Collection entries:
######
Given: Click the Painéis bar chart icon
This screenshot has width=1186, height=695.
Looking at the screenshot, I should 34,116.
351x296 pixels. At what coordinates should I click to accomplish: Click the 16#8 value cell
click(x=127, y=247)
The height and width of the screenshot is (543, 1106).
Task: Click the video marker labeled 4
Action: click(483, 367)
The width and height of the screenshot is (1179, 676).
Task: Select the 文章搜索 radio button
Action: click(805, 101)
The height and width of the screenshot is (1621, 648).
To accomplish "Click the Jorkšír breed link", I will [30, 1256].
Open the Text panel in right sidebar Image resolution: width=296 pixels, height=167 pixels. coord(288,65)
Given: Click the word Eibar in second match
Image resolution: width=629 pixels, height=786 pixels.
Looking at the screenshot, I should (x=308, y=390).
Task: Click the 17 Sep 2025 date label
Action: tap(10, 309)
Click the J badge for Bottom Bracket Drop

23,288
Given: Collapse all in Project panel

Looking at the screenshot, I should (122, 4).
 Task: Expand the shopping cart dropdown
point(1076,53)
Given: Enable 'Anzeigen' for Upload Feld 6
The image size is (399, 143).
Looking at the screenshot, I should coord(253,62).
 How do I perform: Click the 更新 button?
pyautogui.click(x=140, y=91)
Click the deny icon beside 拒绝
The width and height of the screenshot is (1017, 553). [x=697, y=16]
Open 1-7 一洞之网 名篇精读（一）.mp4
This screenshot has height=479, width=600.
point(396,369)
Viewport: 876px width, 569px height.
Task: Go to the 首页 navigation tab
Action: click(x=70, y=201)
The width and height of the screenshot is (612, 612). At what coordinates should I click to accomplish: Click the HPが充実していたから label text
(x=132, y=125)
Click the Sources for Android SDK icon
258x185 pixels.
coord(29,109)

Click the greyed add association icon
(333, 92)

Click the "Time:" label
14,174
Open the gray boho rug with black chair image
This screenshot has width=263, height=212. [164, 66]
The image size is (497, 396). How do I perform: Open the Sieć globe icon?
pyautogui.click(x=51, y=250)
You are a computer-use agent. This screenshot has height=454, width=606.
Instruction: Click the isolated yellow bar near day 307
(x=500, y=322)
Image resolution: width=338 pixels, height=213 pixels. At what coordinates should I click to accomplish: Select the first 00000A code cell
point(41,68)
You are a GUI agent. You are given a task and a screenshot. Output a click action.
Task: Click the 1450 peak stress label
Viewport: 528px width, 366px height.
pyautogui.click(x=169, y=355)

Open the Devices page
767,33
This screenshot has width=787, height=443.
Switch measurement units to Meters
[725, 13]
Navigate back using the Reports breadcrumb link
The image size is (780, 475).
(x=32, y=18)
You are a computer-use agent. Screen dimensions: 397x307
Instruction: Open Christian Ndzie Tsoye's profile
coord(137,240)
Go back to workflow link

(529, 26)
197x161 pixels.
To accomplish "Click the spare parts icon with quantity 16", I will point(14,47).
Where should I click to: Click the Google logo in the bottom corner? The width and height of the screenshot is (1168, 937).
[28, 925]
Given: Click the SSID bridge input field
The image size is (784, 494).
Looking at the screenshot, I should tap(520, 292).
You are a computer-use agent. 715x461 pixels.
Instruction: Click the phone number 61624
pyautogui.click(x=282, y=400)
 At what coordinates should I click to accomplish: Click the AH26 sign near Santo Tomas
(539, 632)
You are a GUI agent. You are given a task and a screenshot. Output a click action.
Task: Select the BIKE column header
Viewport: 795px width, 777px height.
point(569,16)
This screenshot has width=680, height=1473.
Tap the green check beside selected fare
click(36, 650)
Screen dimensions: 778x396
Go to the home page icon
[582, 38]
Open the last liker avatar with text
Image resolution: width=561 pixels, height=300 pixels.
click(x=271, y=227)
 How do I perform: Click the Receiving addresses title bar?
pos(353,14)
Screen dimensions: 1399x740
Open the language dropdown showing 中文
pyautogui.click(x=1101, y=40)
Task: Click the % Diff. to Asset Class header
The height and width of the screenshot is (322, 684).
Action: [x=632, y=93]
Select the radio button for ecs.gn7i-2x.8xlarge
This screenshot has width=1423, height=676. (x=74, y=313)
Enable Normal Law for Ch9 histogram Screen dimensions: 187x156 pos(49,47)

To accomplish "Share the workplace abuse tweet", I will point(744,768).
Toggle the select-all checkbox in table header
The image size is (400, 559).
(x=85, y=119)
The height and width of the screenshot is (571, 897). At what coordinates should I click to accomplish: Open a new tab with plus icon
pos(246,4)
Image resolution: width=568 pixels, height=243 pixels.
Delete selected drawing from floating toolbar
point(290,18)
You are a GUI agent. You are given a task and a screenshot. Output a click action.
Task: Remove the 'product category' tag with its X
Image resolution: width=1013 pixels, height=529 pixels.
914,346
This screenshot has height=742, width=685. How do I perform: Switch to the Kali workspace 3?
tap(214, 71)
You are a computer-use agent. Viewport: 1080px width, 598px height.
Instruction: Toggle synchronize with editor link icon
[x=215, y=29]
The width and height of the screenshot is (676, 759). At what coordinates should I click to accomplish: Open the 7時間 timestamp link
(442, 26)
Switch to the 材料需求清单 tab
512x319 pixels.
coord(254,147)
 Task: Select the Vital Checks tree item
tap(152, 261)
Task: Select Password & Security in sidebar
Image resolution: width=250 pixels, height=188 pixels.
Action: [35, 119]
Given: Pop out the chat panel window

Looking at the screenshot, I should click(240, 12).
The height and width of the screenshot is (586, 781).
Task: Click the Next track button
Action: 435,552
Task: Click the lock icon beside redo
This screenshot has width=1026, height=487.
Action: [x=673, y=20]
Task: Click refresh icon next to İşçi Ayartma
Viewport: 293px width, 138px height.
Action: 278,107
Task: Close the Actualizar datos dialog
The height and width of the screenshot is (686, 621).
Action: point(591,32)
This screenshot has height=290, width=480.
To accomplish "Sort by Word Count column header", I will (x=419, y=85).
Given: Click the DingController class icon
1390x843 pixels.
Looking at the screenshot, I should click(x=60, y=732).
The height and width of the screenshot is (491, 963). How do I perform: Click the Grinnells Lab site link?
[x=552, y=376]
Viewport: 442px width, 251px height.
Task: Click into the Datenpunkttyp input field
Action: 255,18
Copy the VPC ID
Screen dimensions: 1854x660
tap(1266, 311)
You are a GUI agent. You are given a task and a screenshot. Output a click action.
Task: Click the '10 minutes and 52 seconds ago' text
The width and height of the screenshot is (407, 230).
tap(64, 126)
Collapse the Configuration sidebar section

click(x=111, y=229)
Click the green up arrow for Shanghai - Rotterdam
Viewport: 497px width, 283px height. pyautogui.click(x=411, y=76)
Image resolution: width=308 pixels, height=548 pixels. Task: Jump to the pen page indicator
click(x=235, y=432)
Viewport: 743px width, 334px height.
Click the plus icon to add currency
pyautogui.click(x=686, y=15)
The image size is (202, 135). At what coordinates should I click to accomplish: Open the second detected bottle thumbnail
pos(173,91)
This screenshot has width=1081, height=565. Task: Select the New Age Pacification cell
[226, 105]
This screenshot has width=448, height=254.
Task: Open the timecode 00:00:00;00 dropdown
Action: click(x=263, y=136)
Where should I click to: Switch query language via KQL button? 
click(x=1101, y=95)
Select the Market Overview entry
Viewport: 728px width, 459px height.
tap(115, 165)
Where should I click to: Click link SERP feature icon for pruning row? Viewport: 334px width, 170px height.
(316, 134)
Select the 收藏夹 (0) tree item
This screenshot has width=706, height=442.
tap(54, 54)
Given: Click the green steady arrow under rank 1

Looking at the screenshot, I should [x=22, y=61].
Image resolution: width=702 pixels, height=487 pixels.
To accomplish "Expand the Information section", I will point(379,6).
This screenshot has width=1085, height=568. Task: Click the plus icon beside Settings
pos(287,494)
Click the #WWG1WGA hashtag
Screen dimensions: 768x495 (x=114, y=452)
######
What is being asked => Your answer must be the lines above from the one containing "Tap the green check beside selected fare" to the one containing "Enable Normal Law", both included, restated word for word.

Answer for the task =>
Tap the green check beside selected fare
click(36, 650)
Screen dimensions: 778x396
Go to the home page icon
[582, 38]
Open the last liker avatar with text
Image resolution: width=561 pixels, height=300 pixels.
click(x=271, y=227)
 How do I perform: Click the Receiving addresses title bar?
pos(353,14)
Screen dimensions: 1399x740
Open the language dropdown showing 中文
pyautogui.click(x=1101, y=40)
Task: Click the % Diff. to Asset Class header
The height and width of the screenshot is (322, 684).
Action: [x=632, y=93]
Select the radio button for ecs.gn7i-2x.8xlarge
This screenshot has width=1423, height=676. (x=74, y=313)
Enable Normal Law for Ch9 histogram Screen dimensions: 187x156 pos(49,47)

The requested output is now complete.